HalloMTBench
收藏魔搭社区2025-12-05 更新2025-12-06 收录
下载链接:
https://modelscope.cn/datasets/AIDC-AI/HalloMTBench
下载链接
链接失效反馈官方服务:
资源简介:
# HalloMTBench: A Benchmark for Translation Hallucination in LLMs
**[ Leaderboard ](https://github.com/AIDC-AI/HalloMTBench#leaderboard) | [ Paper ](https://github.com/AIDC-AI) | [ GitHub ](https://github.com/AIDC-AI/HalloMTBench)**
---
## Dataset Summary
**HalloMTBench** is a new and challenging benchmark designed to evaluate the performance of Large Language Models (LLMs) against translation hallucinations.
The result is a high-quality, expert-verified dataset of **5,435 challenging samples** that capture naturally occurring hallucinations, providing a cost-effective and robust tool for evaluating model safety and reliability in translation tasks.

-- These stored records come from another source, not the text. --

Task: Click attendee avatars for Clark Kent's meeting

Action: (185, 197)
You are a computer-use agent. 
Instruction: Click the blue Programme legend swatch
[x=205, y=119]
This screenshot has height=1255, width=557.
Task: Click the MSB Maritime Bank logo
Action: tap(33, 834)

## Supported Tasks and Leaderboards
The primary use of this dataset is for **evaluating the robustness of LLMs against translation hallucinations**. Models can be prompted to translate the `source_text` and their output can be compared against the `target_text` and `halluc_type` to measure their susceptibility to hallucination.
An official leaderboard and evaluation tool, **HalloMTDetector**, are available in the [repository](https://github.com/AIDC-AI/HalloMTBench).
## Languages
The dataset covers **11 high-resource language pairs**, with English (`en`) as the source language.
* **Source Language:** English (`en`)
* **Target Languages:** Spanish (`es`), French (`fr`), Italian (`it`), Portuguese (`pt`), German (`de`), Russian (`ru`), Arabic (`ar`), Vietnamese (`vi`), Chinese (`zh`), Japanese (`ja`), Korean (`ko`).
## Dataset Structure
### Data Distribution
The 5,435 samples in the dataset are distributed across the four hallucination types as follows. Avg. Target Length refers to the average character length of the target_text.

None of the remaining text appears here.